Further work is required to develop clinical impairment measures more closely associated with PROs in patients with milder levels of disability early in the course of MS because most patients have been shown to maintain an EDSS score of less than 3.0 for up to 10 years after CIS regardless of whether IFN therapy is initiated at onset or at a later date (usually within 2.5 years of CIS onset).7 In addition to the use of CDMS and sustained low levels of disability as a primary measure, greater emphasis should be placed on PROs as an addition to primary or secondary outcome measures in earlier stages of the disease to assess the potential positive and negative effects of treatment.
PracticePoints.
Multiple Sclerosis Quality of Life Inventory scores, reflecting the perceived impact of fatigue, pain, mental health, and cognition on quality of life (QOL), 10 years after clinically isolated syndrome are significantly worse in patients who experience a second clinical event consistent with clinically definite MS (CDMS) by 10 years, with greater perceived impact in those who develop CDMS in the first 5 years.
Expanded Disability Status Scale (EDSS) score increases, even to as low as 2.0, at years 5 and 10 are associated with lower 36-item Short Form Health Status Survey (SF-36) Physical Component Summary scores at year 10. Patients with earlier onset of CDMS report worse QOL (as indicated by SF-36 scores) at year 10 than patients with later or no onset of CDMS.
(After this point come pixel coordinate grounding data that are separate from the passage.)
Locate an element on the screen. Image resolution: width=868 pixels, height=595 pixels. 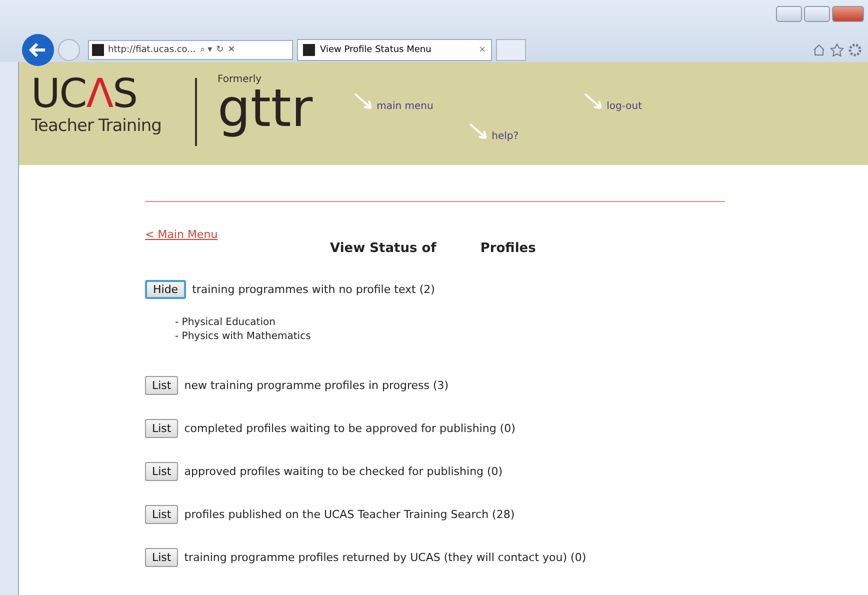
new-tab-button is located at coordinates (511, 50).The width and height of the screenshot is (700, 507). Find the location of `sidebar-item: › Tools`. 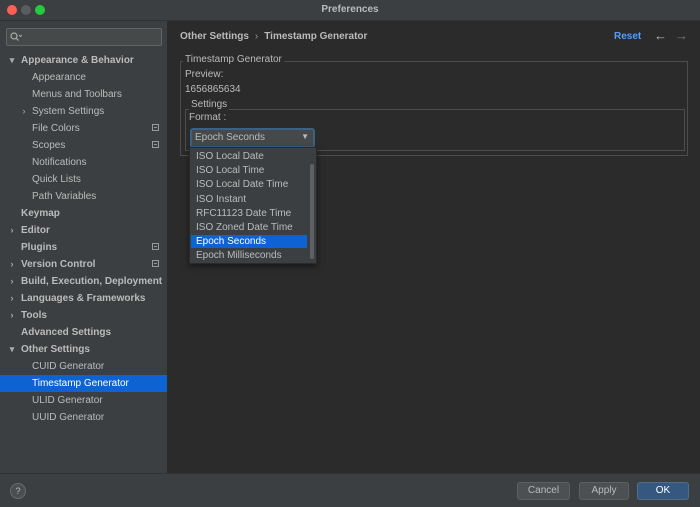

sidebar-item: › Tools is located at coordinates (84, 316).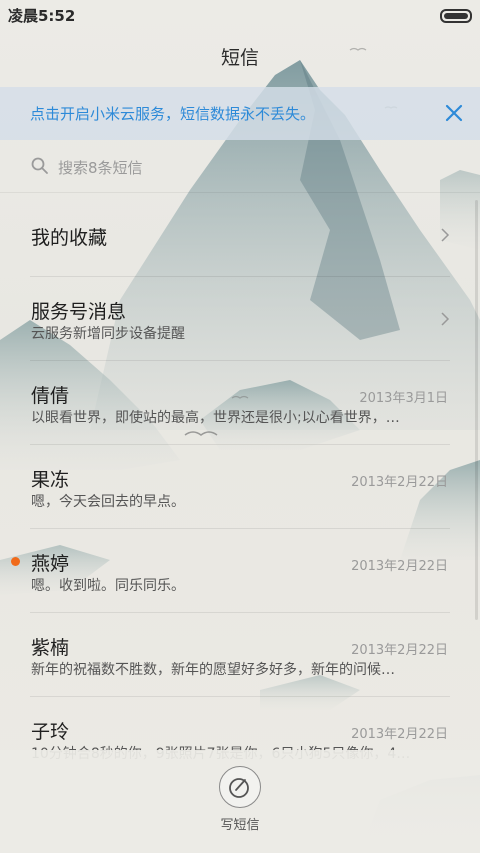  Describe the element at coordinates (240, 824) in the screenshot. I see `compose-label: 写短信` at that location.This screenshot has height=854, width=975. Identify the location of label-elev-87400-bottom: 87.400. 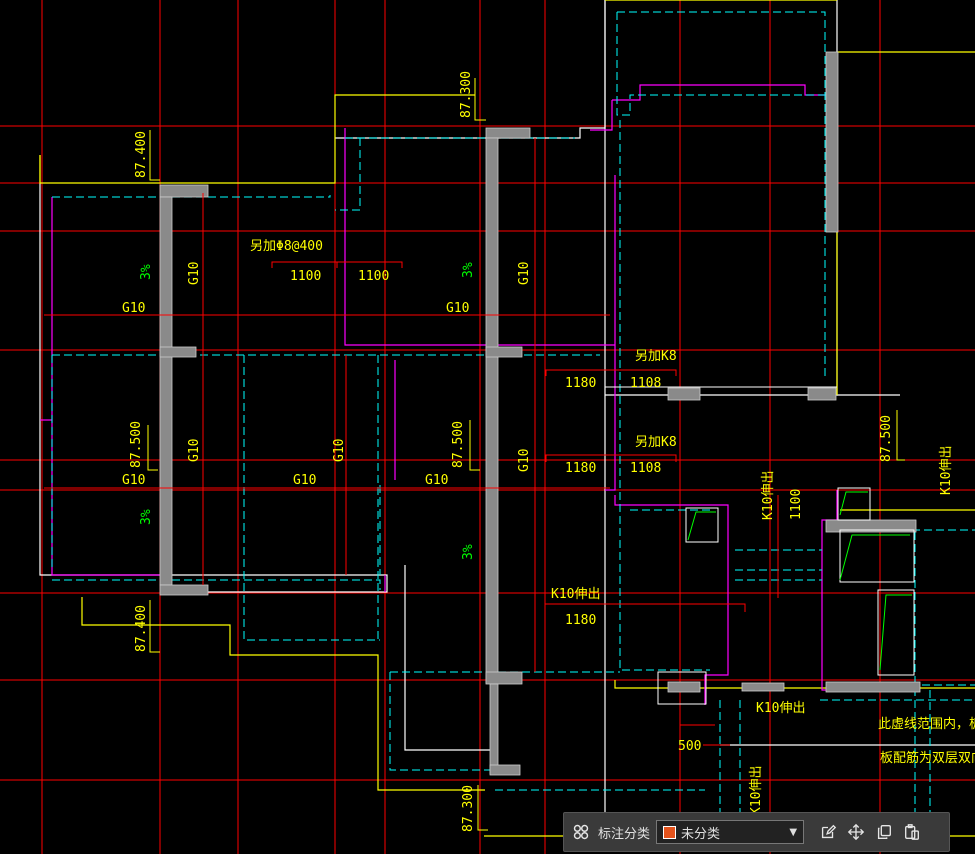
(142, 628).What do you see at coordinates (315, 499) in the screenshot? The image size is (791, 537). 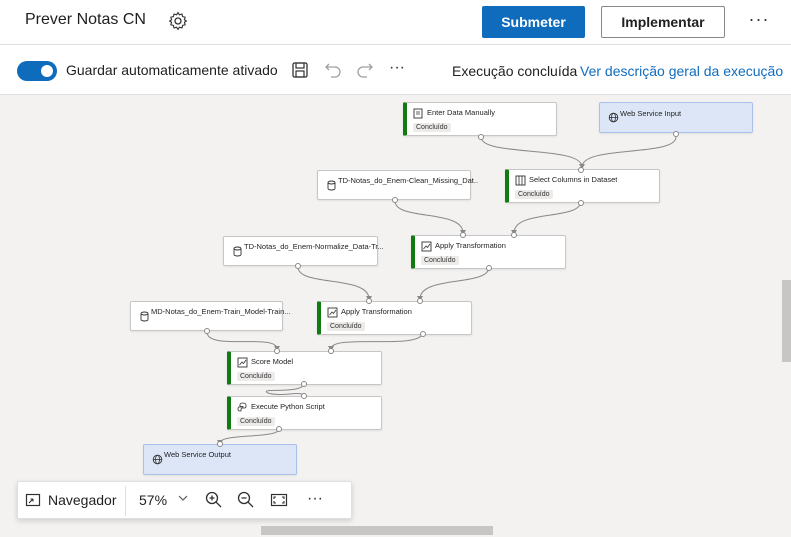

In the Controlled High Risk Avonex® Multiple Sclerosis Prevention Study in Ongoing Neurologic Surveillance (CHAMPIONS), no demonstrated effect was observed for immediate initiation of therapy with interferon beta-1a (immediate-treatment group) versus delayed initiation of therapy (delayed-treatment group) on 10-year QOL measures.
Future studies of therapies for patients with high-risk clinically isolated syndrome should aim to reduce the risk of a second attack consistent with CDMS, delay the progression of physical disability to milestones as low as EDSS scores of 2.0, and improve long-term QOL.
Acknowledgments
The authors gratefully acknowledge Elizabeth Fisher, PhD, of the Cleveland Clinic for her work on the BPF analyses. We also thank Kit Bonin, PhD, and Joshua Safran of Infusion Communications for providing writing support under the direction of the authors. Funding for medical writing support was provided by Biogen Idec.
Footnotes
Financial Disclosures: Dr. Kinkel is a consultant for Biogen Idec, Teva Neuroscience, and Genzyme. He has received research support from Biogen Idec and Genzyme in the past 5 years. Dr. Laforet was an employee of Biogen Idec at the time this work was performed and is now an employee of Genzyme. Dr. You is an employee of Biogen Idec.
Funding/Support: This work was supported by Biogen Idec.